Abstract 438: The CETP/ApoB100 Transgenic Mouse As A Model For Metabolic Syndrome

Abstract

Background: Metabolic syndrome (MetS) is a cluster of risk factors that predisposes individuals to develop atherosclerotic cardiovascular disease, type 2 diabetes mellitus, and nonalcoholic fatty liver disease. Dyslipidemia is an essential element of MetS. Mice lack cholesterol ester transfer protein (CETP) and rapidly clear ApoB-containing lipoprotein and are resistant to the development of dyslipidemia and clinically relevant metabolic phenotypes when challenged with high fat, high cholesterol Western-type diet (WTD). We hypothesized that the presence of CETP and ApoB-containing lipoproteins would sensitize mice to the development of dyslipidemia and exacerbate metabolic phenotypes.

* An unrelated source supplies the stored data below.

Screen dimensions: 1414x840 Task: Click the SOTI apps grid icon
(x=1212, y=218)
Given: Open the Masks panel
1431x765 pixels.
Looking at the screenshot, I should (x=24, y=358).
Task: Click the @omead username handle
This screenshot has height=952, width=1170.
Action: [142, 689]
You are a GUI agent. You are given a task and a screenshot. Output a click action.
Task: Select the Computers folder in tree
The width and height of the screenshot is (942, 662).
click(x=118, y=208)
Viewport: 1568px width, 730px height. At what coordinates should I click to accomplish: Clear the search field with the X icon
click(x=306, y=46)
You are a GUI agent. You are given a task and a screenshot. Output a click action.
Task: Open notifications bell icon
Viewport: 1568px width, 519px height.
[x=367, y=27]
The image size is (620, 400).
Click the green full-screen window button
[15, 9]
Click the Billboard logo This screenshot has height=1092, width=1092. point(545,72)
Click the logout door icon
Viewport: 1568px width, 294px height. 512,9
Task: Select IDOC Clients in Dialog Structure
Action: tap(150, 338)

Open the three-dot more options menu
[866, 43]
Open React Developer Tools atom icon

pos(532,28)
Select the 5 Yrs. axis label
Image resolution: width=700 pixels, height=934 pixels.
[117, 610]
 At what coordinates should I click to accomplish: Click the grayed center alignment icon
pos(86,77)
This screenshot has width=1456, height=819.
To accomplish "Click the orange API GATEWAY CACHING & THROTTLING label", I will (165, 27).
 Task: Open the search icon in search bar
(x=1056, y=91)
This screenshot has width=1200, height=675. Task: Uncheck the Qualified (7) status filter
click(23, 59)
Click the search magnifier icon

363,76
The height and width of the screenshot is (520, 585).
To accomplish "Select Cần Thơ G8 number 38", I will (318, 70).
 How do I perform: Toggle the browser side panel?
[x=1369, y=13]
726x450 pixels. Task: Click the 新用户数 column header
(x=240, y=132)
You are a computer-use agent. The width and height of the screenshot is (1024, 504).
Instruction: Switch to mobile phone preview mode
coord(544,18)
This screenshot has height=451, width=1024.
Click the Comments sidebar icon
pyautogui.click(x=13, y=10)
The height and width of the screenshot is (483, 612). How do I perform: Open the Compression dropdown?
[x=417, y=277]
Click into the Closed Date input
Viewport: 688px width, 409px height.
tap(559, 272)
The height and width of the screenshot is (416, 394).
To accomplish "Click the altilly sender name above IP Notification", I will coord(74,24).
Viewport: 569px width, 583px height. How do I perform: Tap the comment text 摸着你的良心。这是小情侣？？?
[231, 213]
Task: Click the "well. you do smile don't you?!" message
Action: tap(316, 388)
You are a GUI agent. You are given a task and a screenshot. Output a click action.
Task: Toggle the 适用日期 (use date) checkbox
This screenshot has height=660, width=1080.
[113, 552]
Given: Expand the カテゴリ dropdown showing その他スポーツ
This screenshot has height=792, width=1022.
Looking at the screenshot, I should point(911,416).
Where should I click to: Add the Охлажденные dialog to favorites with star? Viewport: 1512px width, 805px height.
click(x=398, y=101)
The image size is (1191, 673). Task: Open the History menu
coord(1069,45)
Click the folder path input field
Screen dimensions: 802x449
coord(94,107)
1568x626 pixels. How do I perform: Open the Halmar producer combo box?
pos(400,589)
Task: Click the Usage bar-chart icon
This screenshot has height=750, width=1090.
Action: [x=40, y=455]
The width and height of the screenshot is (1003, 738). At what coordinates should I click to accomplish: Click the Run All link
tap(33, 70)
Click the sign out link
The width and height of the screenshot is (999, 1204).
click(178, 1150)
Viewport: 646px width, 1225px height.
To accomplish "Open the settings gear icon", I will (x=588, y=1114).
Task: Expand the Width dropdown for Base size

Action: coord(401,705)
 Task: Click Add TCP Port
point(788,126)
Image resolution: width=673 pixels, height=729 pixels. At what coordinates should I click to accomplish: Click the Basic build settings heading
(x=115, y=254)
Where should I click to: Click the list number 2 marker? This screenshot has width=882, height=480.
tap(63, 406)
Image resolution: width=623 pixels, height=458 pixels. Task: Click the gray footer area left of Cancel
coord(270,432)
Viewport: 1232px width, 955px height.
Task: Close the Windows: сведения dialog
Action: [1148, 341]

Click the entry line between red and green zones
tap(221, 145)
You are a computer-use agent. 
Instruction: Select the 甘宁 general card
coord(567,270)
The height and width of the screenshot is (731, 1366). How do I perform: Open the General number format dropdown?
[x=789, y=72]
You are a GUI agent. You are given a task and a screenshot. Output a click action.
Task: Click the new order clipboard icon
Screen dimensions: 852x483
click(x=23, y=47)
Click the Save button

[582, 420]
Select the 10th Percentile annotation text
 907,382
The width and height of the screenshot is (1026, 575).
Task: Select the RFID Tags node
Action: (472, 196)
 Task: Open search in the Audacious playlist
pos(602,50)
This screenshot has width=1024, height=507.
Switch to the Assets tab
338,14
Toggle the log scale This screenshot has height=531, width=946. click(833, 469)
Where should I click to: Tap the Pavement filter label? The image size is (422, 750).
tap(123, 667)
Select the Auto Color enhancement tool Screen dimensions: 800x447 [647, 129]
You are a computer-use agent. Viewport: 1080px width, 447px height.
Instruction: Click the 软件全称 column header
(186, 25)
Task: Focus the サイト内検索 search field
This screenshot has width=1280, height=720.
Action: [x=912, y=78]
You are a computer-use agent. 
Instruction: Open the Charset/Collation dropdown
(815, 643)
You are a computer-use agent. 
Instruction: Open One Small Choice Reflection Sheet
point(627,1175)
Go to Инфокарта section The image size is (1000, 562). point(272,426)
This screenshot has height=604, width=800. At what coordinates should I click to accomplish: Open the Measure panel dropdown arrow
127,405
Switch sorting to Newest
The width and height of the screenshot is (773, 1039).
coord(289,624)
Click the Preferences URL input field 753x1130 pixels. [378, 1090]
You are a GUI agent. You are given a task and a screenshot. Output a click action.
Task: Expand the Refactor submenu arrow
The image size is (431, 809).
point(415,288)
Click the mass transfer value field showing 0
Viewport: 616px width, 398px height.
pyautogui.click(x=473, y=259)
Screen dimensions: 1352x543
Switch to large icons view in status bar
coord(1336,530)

Approach and Results: Male and female (n=7-11) C57Bl6/J mice harboring a human CETP transgene, a human ApoB100 transgene, or both transgenes were placed on a WTD (42% kCal fat, 0.2% cholesterol). Adiposity, insulin sensitivity, glucose tolerance and plasma cholesterol were assessed at the midpoint and termination of the study. Mice were anesthetized, basal bile was collected (30 min), euthanized via cardiac puncture, and tissues dissected and snap frozen. One lobe of the liver was additionally fixed for histological analysis. In both females and males, CETP/ApoB100 and ApoB100 transgenic mice showed a robust increase in total plasma cholesterol and LDL-C. The presence of CETP further increased LDL-C in ApoB100 expressing mice and modestly reduced HDL-C. Differences in body weight were not observed across genotypes. However, ApoB100 expression reduced adiposity in females, but not males. Conversely, the presence of either ApoB100 or CETP impaired insulin sensitivity in male, but not female mice. Liver histology showed increased hepatocyte ballooning in ApoB100 and CETP/ApoB100 transgenic mice, but other measures of NAFLD were unaffected. Conclusions: Mice expressing CETP/ApoB100 transgenes develop dyslipidemia more consistent with human lipoprotein profiles. The humanized lipoprotein profile reveals sexually dimorphic responses to WTD.